─── Data in this exercise ───

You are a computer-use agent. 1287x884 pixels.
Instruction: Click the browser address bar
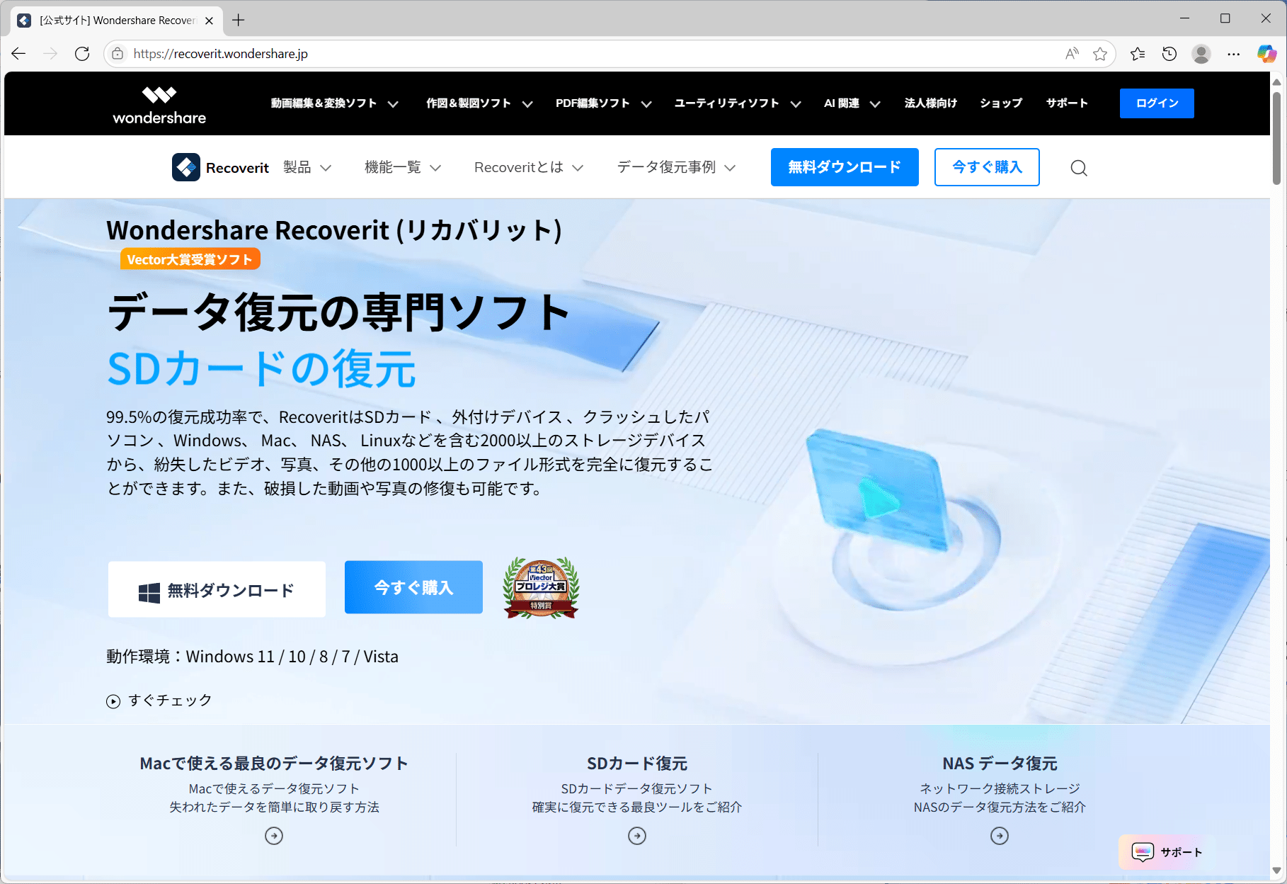283,53
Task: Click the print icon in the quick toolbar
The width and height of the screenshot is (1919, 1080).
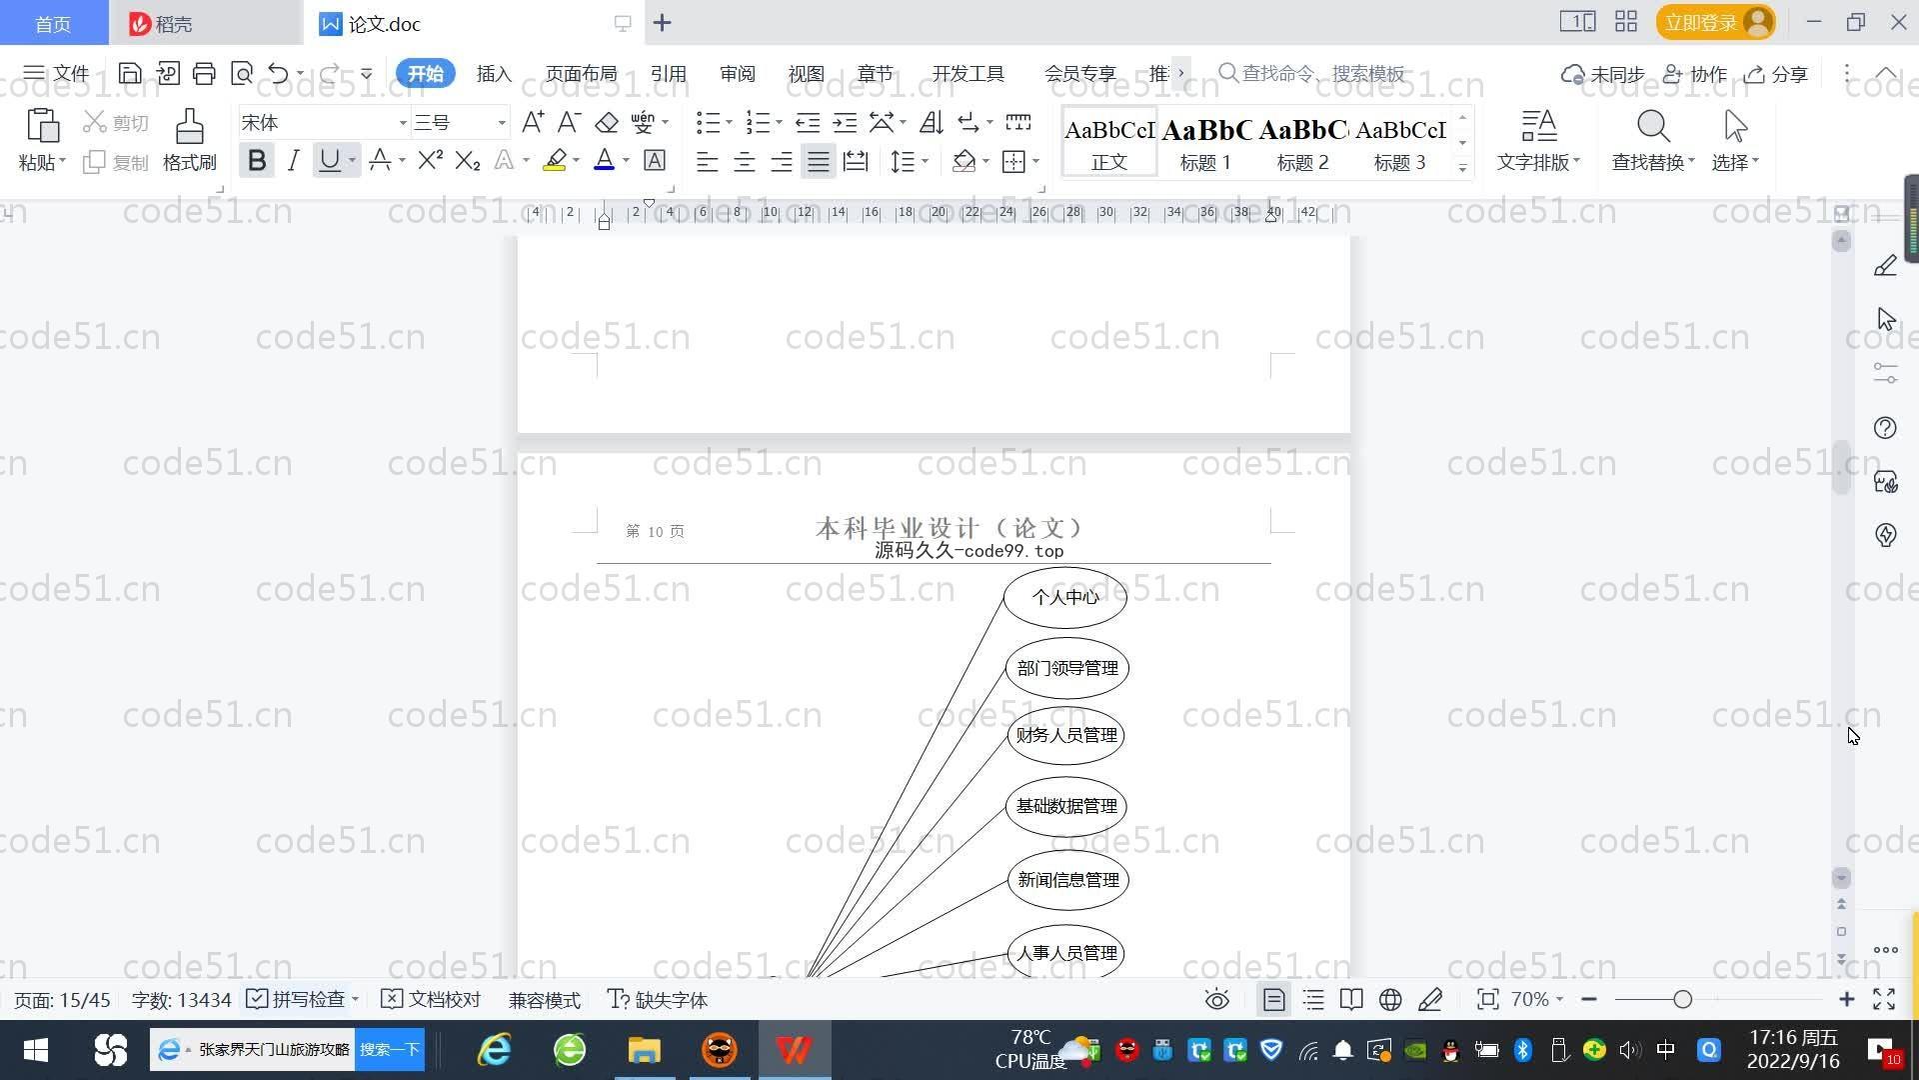Action: pos(204,73)
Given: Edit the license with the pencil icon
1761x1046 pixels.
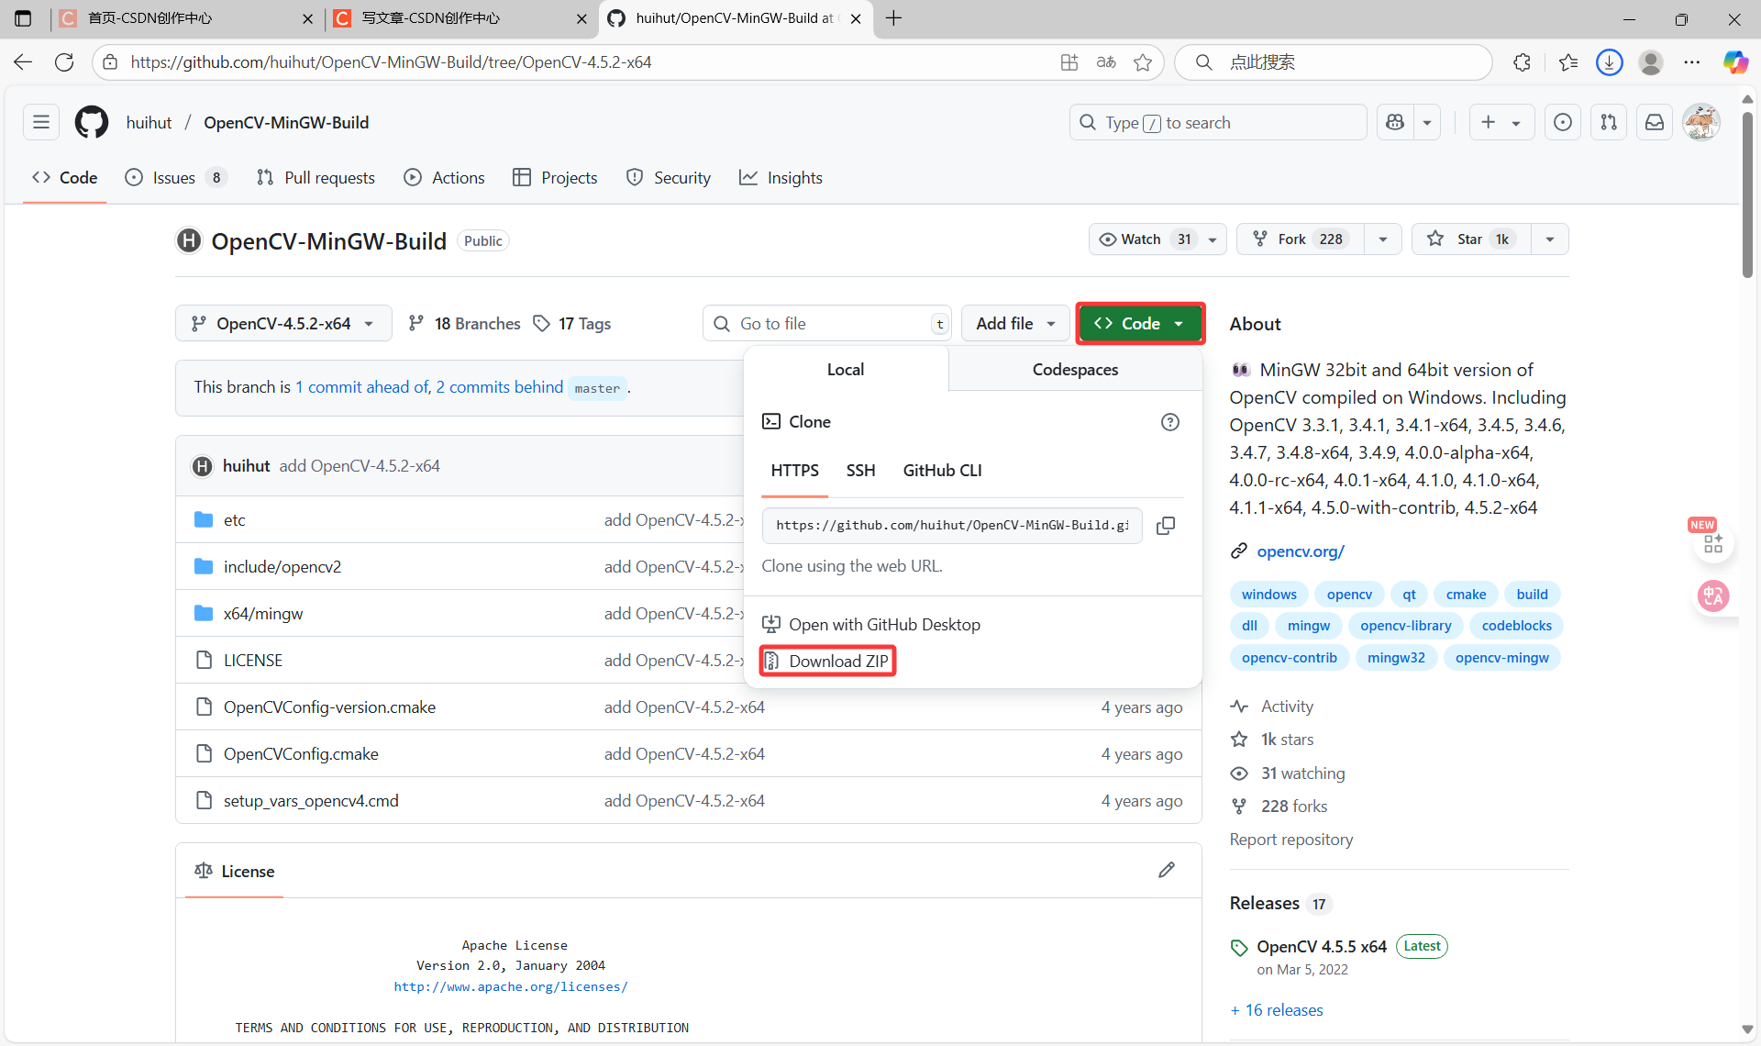Looking at the screenshot, I should (x=1166, y=870).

───

[Directions for this task]: Your task is to write out, exactly and without pictures, only the lines from the one holding "Task: Click the" to the last line of the data.

[Answer]:
Task: Click the print icon in the quick toolbar
The width and height of the screenshot is (1919, 1080).
Action: pos(204,73)
Given: Edit the license with the pencil icon
1761x1046 pixels.
Looking at the screenshot, I should (x=1166, y=870).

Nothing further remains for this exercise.